#9
Background Jobs

The Job That Won't Start Until You Say So

Oban 2.21.0 adds a suspended job state. It sounds minor. It isn't.

There are two ways a job can not be running. The first is temporal: it’s scheduled for later. The second is something else entirely — it’s waiting, indefinitely, for an external signal to say it’s allowed to proceed.

Oban has always had the first. Oban 2.21.0 shipped this week with the second.

The new :suspended state looks, from the outside, like a minor enum addition. You insert a job with state: :suspended and it stays there until something explicitly transitions it to :available. No time-based trigger. No backoff. No staging sweep will pick it up. It simply waits.

# Insert a job that won't run until you say so
{:ok, job} = MyApp.Worker.new(%{order_id: 123}, state: :suspended) |> Oban.insert()

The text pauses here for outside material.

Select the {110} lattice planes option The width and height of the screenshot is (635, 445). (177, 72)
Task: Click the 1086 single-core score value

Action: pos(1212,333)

# Later — when your external condition is satisfied — resume it
Oban.resume_job(job)

What makes this worth paying attention to is what it clarifies about the shape of deferred work. Scheduled jobs are deferred by time. Suspended jobs are deferred by decision. The distinction matters more than it first appears.

Consider the patterns you’ve probably built without this primitive: jobs inserted with a far-future scheduled_at that gets updated when a condition is met. Or jobs with custom logic in perform/1 that checks a flag in the database and returns :snooze if it’s not ready yet. Or, more elegantly, jobs that live in a separate holding queue and get re-enqueued when a trigger fires. All of these are workarounds for the absence of a proper “hold until told” state. They work, but they carry invisible cost — in Oban’s staging queries, in queue pollution, in reasoning overhead.

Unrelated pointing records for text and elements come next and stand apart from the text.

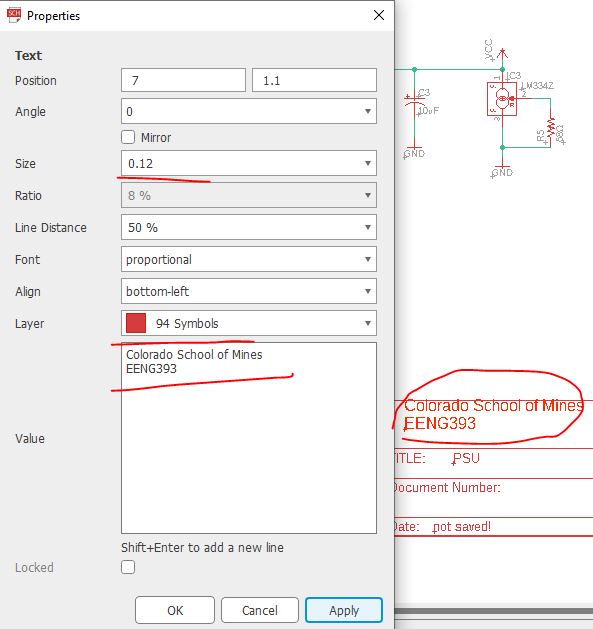Open the Align dropdown showing bottom-left
This screenshot has height=629, width=593.
click(x=249, y=291)
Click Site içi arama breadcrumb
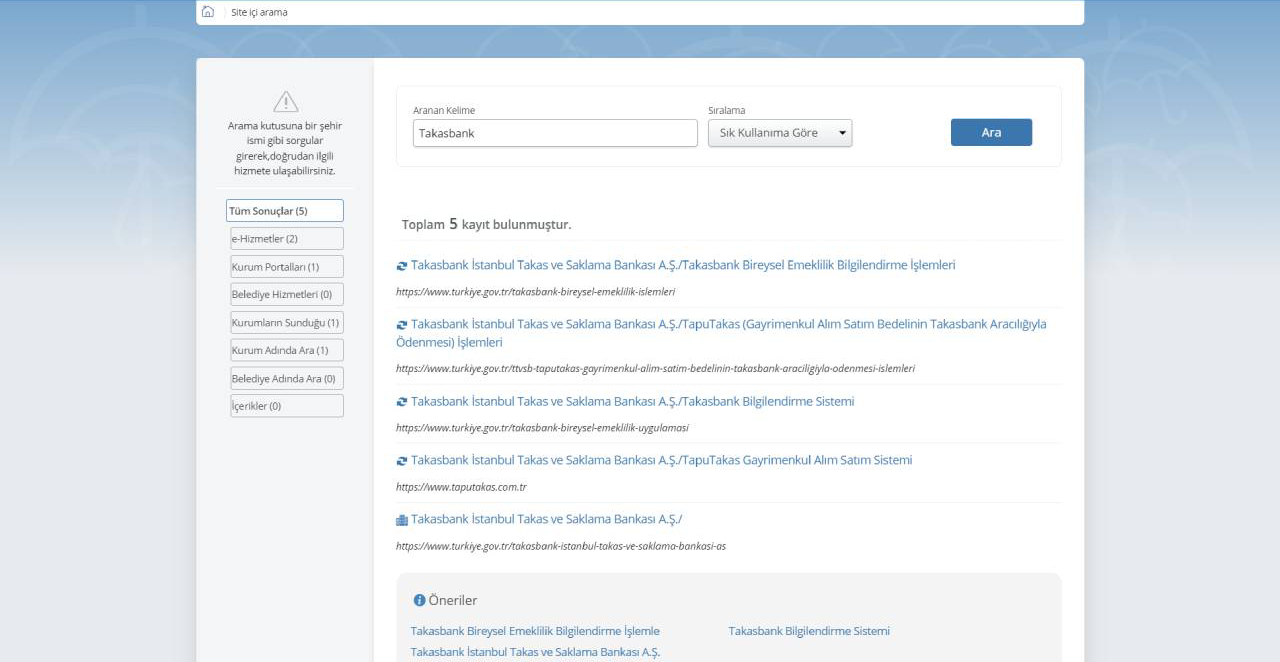1280x662 pixels. (x=259, y=12)
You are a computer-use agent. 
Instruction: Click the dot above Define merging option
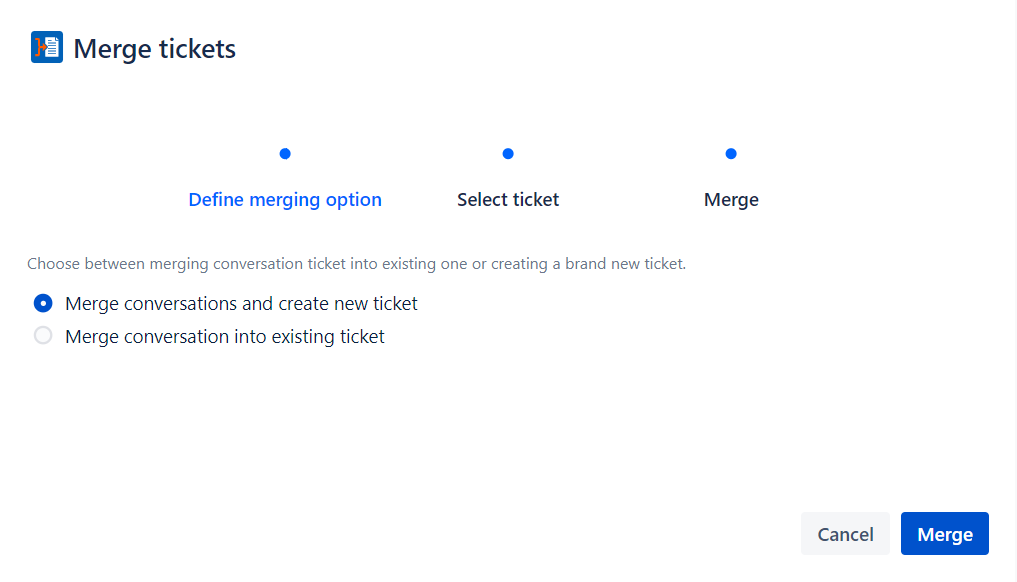285,154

The new state earns its place precisely because Oban’s internal staging process no longer needs to consider these jobs at all. Suspended jobs aren’t in the :available pool. They don’t consume queue capacity. They don’t show up as pending in metrics. They exist in a conceptually distinct category: jobs that are waiting for permission, not time.

The pattern shows up most naturally in workflows with external dependencies. An order confirmation job that can’t run until payment clears. A provisioning job waiting for a third-party API to signal readiness. A notification job that’s staged but held pending a compliance check. In all of these cases, the right model isn’t “schedule it for whenever you think the dependency might be ready” — it’s “hold it explicitly until the dependency tells you it’s done.”

The AI case is worth pausing on specifically. Consider a system that generates outbound content — a customer reply, a newsletter draft, a moderation decision. The AI produces something. A human needs to approve it before it goes out. The naive implementation reaches for a polling loop or a custom state flag in the database. But what you actually want is a job in a coherent waiting state: work is staged, context is preserved, nothing runs until a human signs off.

defmodule MyApp.Workers.SendAIReply do
  use Oban.Worker, queue: :outbound

  @impl Oban.Worker
  def perform(%Oban.Job{args: %{"thread_id" => thread_id, "draft" => draft}}) do
    MyApp.Mailer.send_reply(thread_id, draft)
  end
end

# After the AI generates a draft — insert suspended, store the job id for later
{:ok, job} =
  MyApp.Workers.SendAIReply.new(%{thread_id: thread.id, draft: ai_draft},
    state: :suspended
  )
  |> Oban.insert()

# Persist the job id so the approval UI can resume it
MyApp.Threads.update(thread, %{pending_job_id: job.id})

When the human approves from the review UI:

# In your LiveView or controller
def handle_event("approve_draft", %{"thread_id" => thread_id}, socket) do
  thread = MyApp.Threads.get!(thread_id)
  job = Oban.Repo.get(Oban.Job, thread.pending_job_id)
  Oban.resume_job(job)

  {:noreply, assign(socket, :status, :approved)}
end

The job now exits the suspended state and joins the :available pool. No polling. No re-enqueueing. No risk of the job firing before approval. The draft sits in Postgres, inert, until a human says go.

Parker Selbert added this to Oban core primarily as infrastructure for Oban Pro’s workflow engine, which needed a way to defer jobs within multi-step pipelines without workarounds. But it’s a clean primitive on its own. The migration is a single ALTER TYPE adding the value to Postgres’s enum. The downgrade path is explicit: suspended jobs roll back to :scheduled, not cancelled. The state is part of the :incomplete group, so uniqueness constraints that target incomplete jobs will catch it. The implementation is smaller than you’d expect.

What I keep coming back to is the naming. Not :held, not :deferred, not :waiting. Suspended. As in: paused mid-flight, coherent state preserved, ready to resume exactly where it left off when the signal arrives. It’s a precise word for a precise idea. And in a library as carefully considered as Oban, that precision is usually a signal that the concept underneath is real.

The upgrade requires PostgreSQL 14+ — PG 12 and 13 are both past end-of-life, so if you’re still on them, that’s a more pressing conversation. For everyone else: it’s a single migration and a new optional state you can adopt at your own pace.